# February Voting Poll



## Ivyacres (Jun 3, 2011)

The poll is open.
It's a short month so there's only 4 days to vote!!!


----------



## Lovin'Goldens (Feb 17, 2021)

They are all so good! Good luck to everyone who entered!


----------



## CAROLINA MOM (May 12, 2009)

Just voted, really glad it's multiple choice!

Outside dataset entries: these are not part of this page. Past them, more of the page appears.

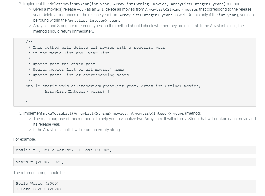Click the @param years Javadoc line
Image resolution: width=265 pixels, height=196 pixels.
(x=78, y=75)
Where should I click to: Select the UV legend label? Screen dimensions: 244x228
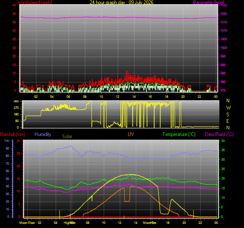[x=131, y=134]
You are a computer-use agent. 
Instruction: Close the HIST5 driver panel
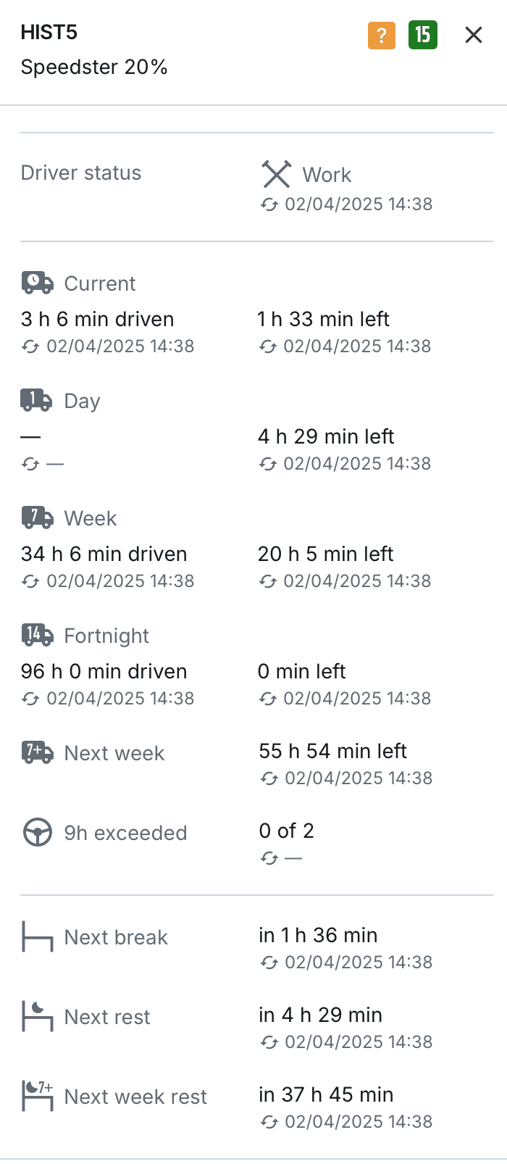[473, 35]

All great entries, this was a fun theme.


----------



## MushyB (Oct 31, 2018)

It was so hard to choose!!! All fabulous submissions 💖


----------



## Ivyacres (Jun 3, 2011)

It's becoming a close race. Your vote can really make a difference!


----------



## Ivyacres (Jun 3, 2011)

The poll closes in 2 days!


----------



## Ivyacres (Jun 3, 2011)

Get yourvotes in before this poll closes tomorrow at 12:17 PM.


----------



## Ivyacres (Jun 3, 2011)

Last few hours to vote...it's getting close!


----------



## Ivyacres (Jun 3, 2011)

*Congrats to* *diane0905 for having the winning February Photo!*


----------



## CAROLINA MOM (May 12, 2009)

Congratulations diane0905!

All the entries were really great!


----------



## Deborus12 (Nov 5, 2017)

Congratulations diane0905. What a lovely photo! That expression is priceless 🙂


----------